◆ **Short task**: Please quote every row below word for word, leaving out the pictures.

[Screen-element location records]
= = =

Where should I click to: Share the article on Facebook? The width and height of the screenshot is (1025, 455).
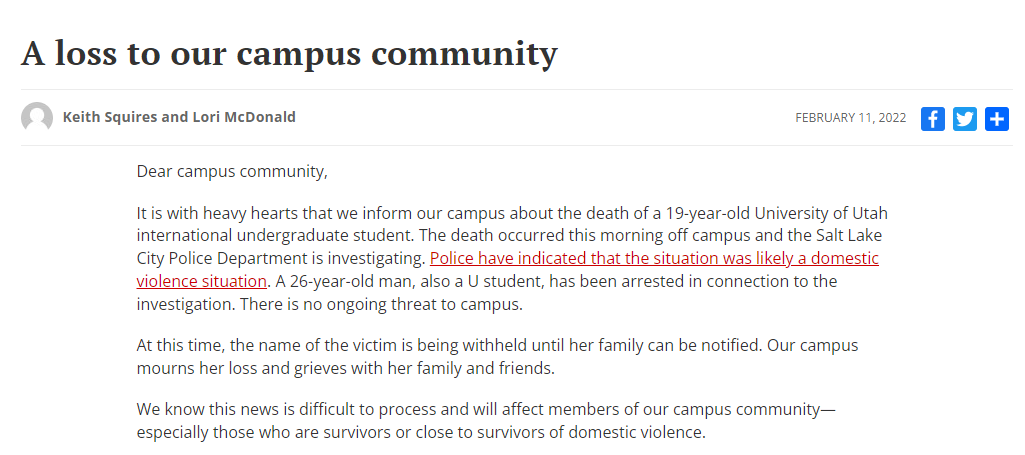[932, 119]
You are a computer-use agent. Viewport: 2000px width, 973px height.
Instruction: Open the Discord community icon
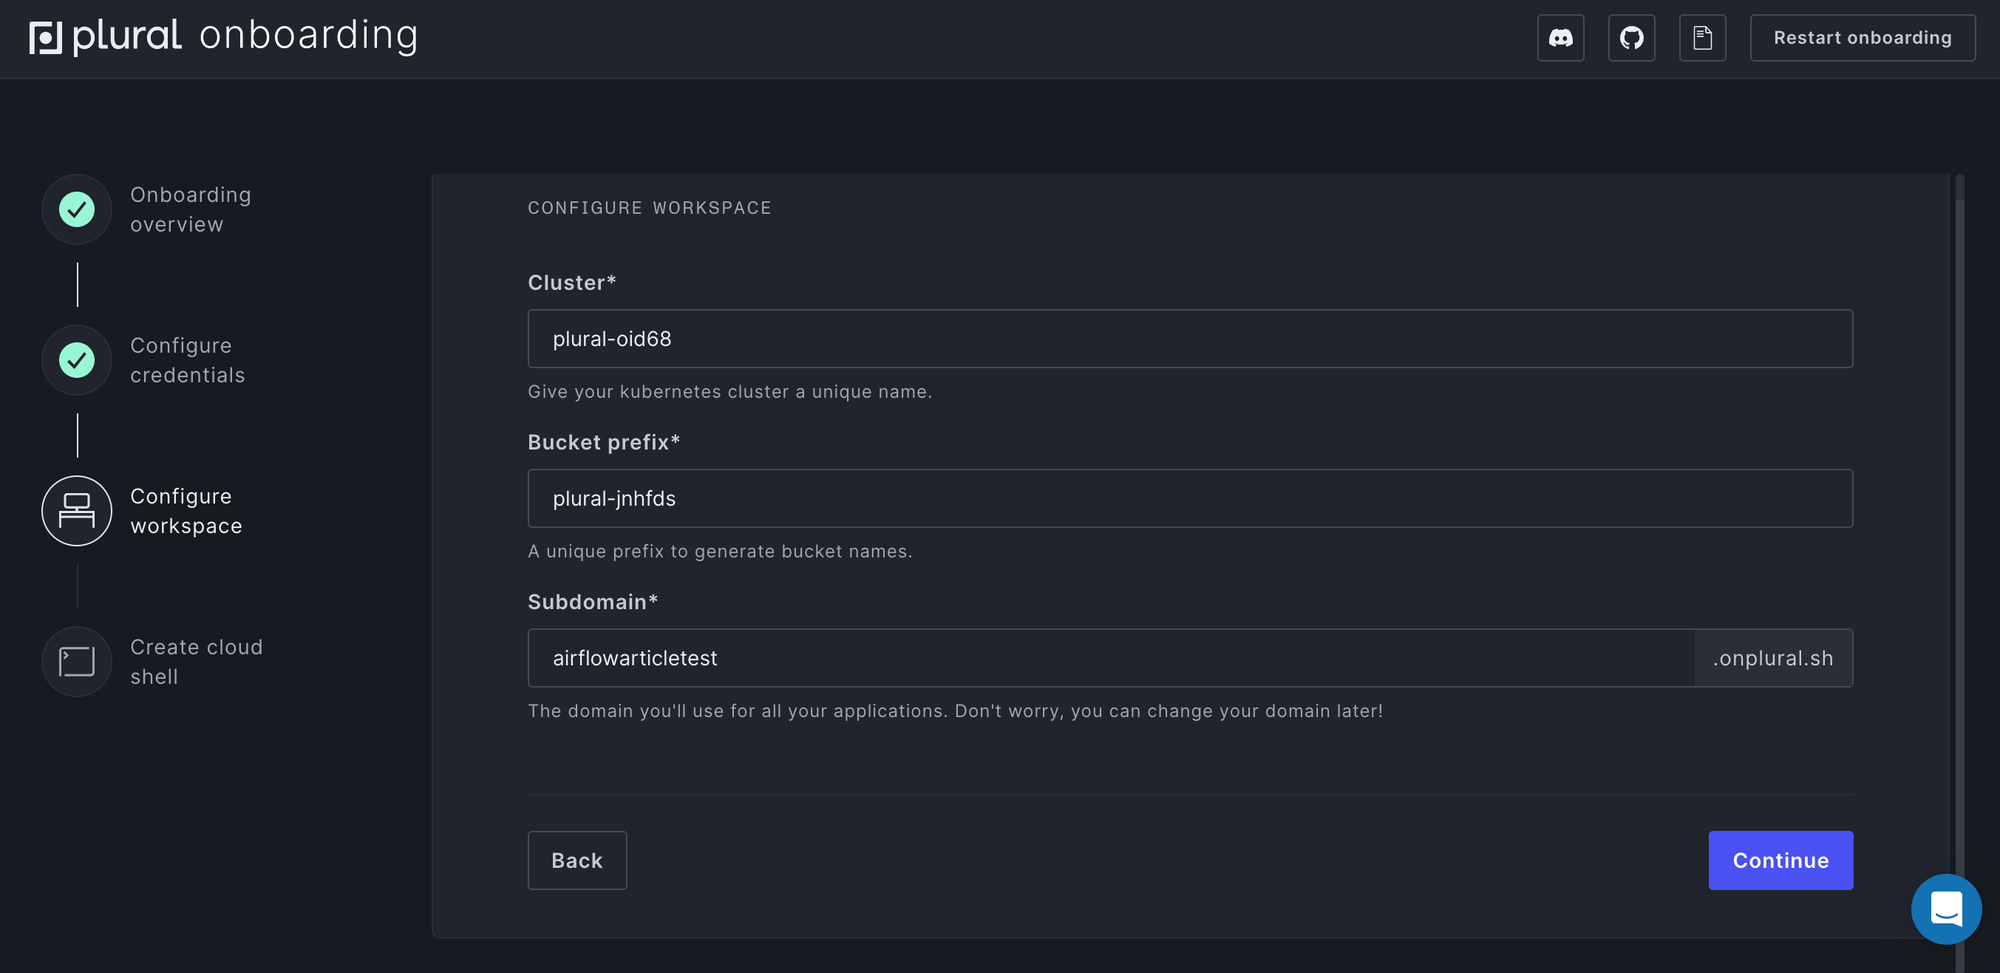pos(1560,38)
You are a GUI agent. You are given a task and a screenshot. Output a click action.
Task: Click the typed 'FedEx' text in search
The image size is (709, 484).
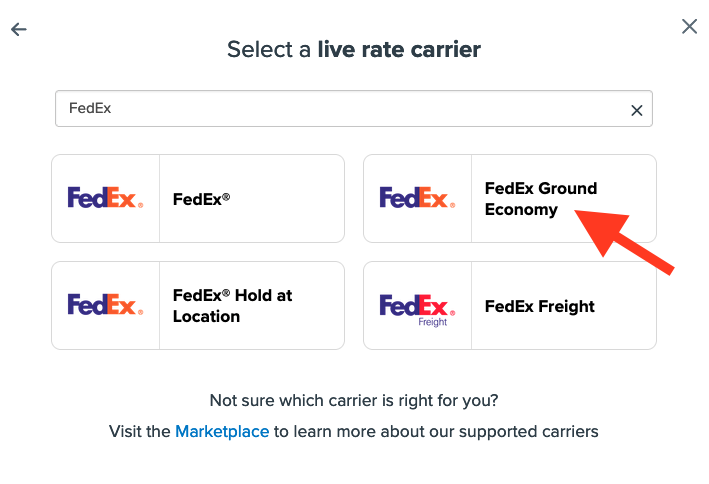90,108
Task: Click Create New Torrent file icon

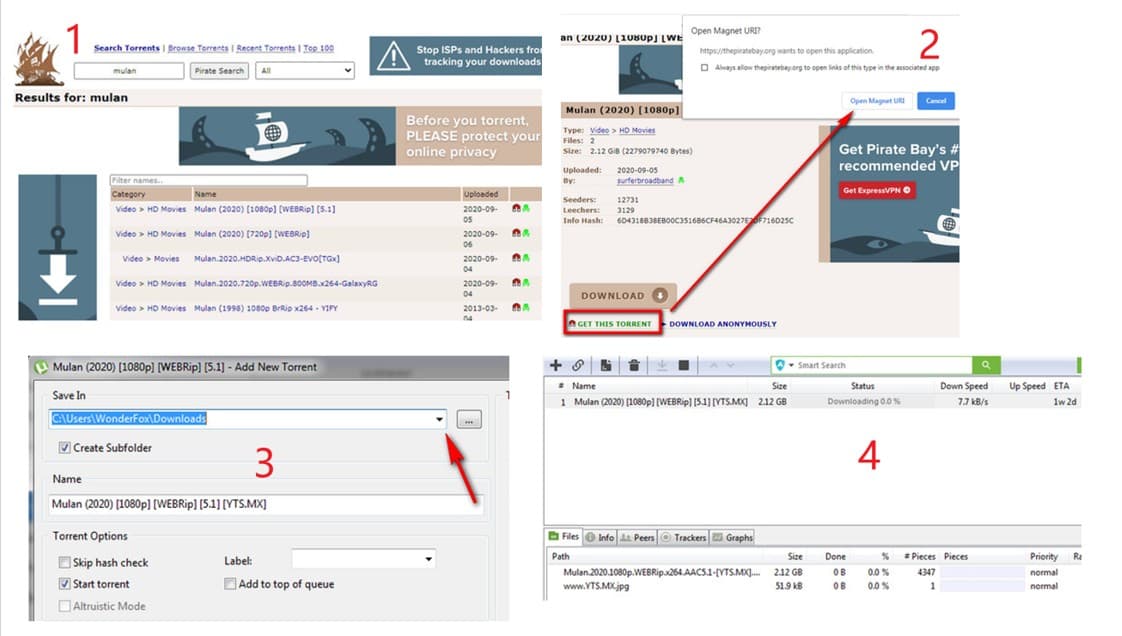Action: coord(607,366)
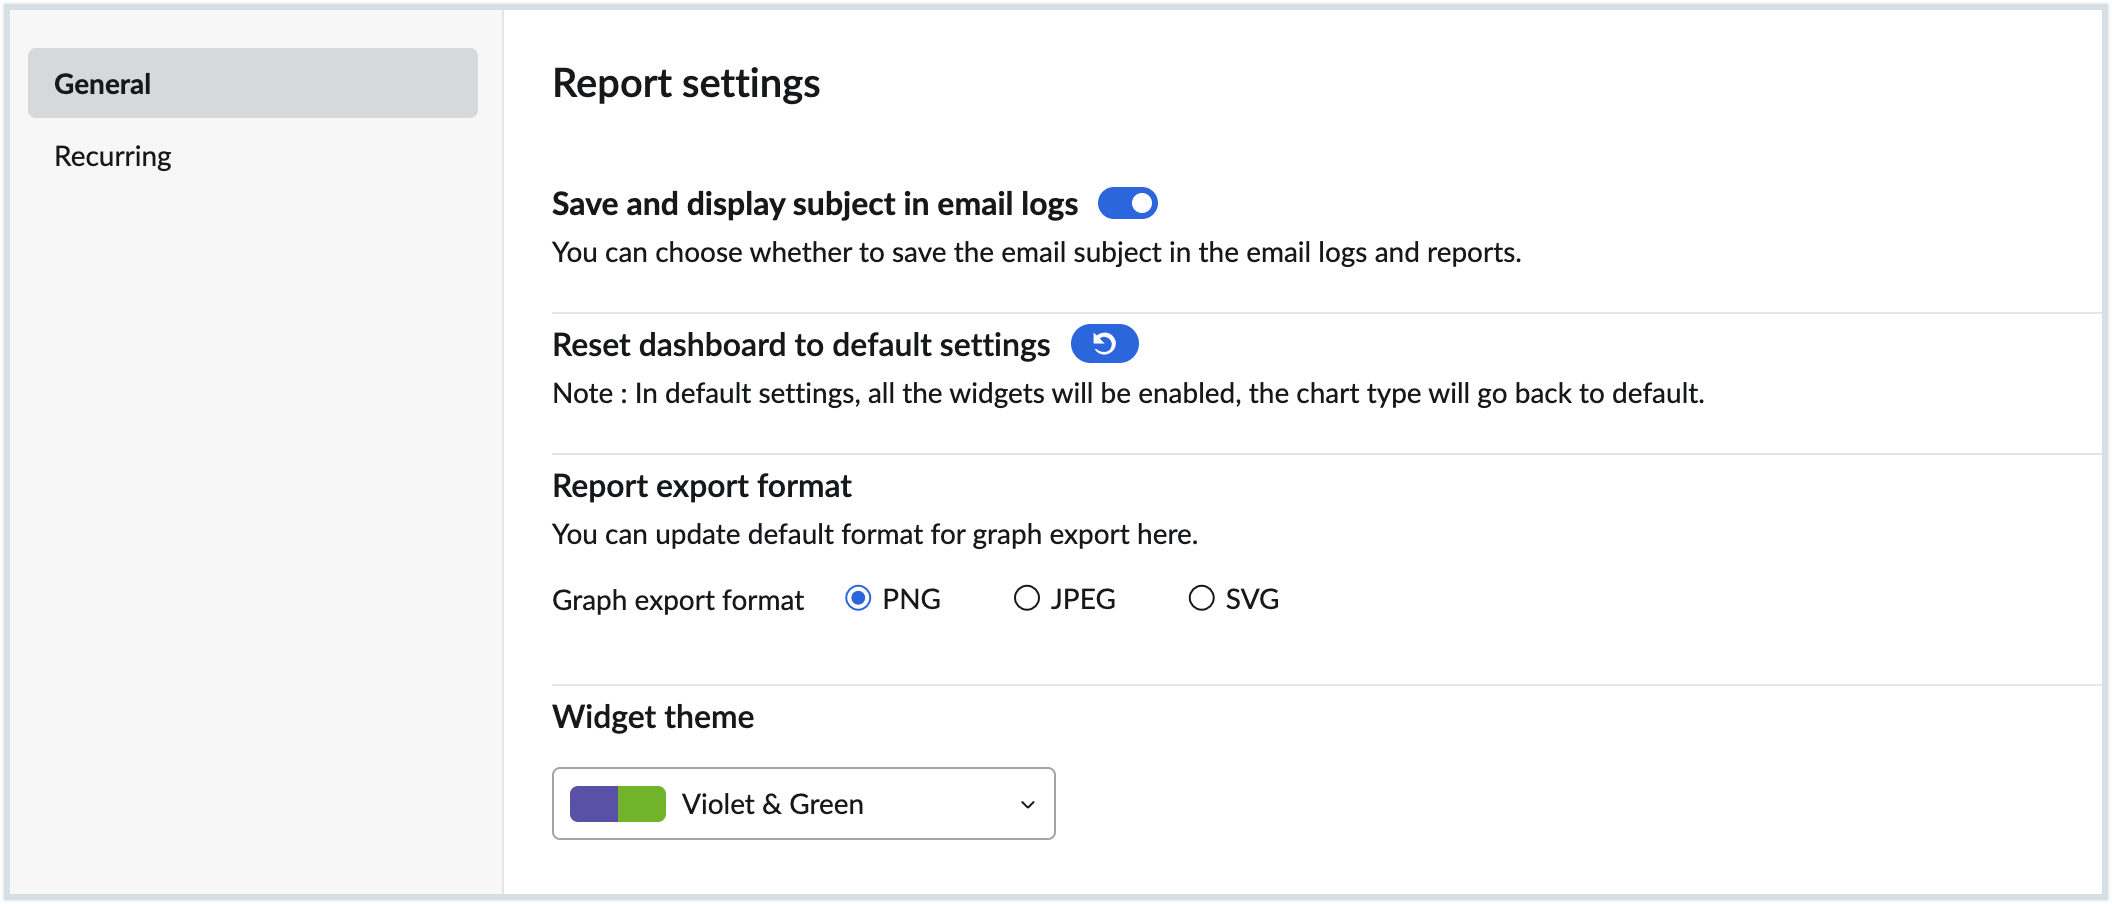The width and height of the screenshot is (2112, 904).
Task: Click the 'Save and display subject in email logs' label
Action: click(814, 204)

= = =

◆ **Exercise solution**:
Where should I click to: Share the article on Facebook? The width and height of the screenshot is (1025, 455).
[932, 119]
You are a computer-use agent. Viewport: 2000px width, 973px height.
Instruction: Open the Discord community icon
pos(1560,38)
You are a GUI agent. You are given a task and a screenshot. Output a click action.
Task: Click the typed 'FedEx' text in search
The image size is (709, 484).
90,108
Task: Click Create New Torrent file icon

Action: coord(607,366)
The width and height of the screenshot is (2112, 904).
Task: Click the 'Save and display subject in email logs' label
Action: click(814, 204)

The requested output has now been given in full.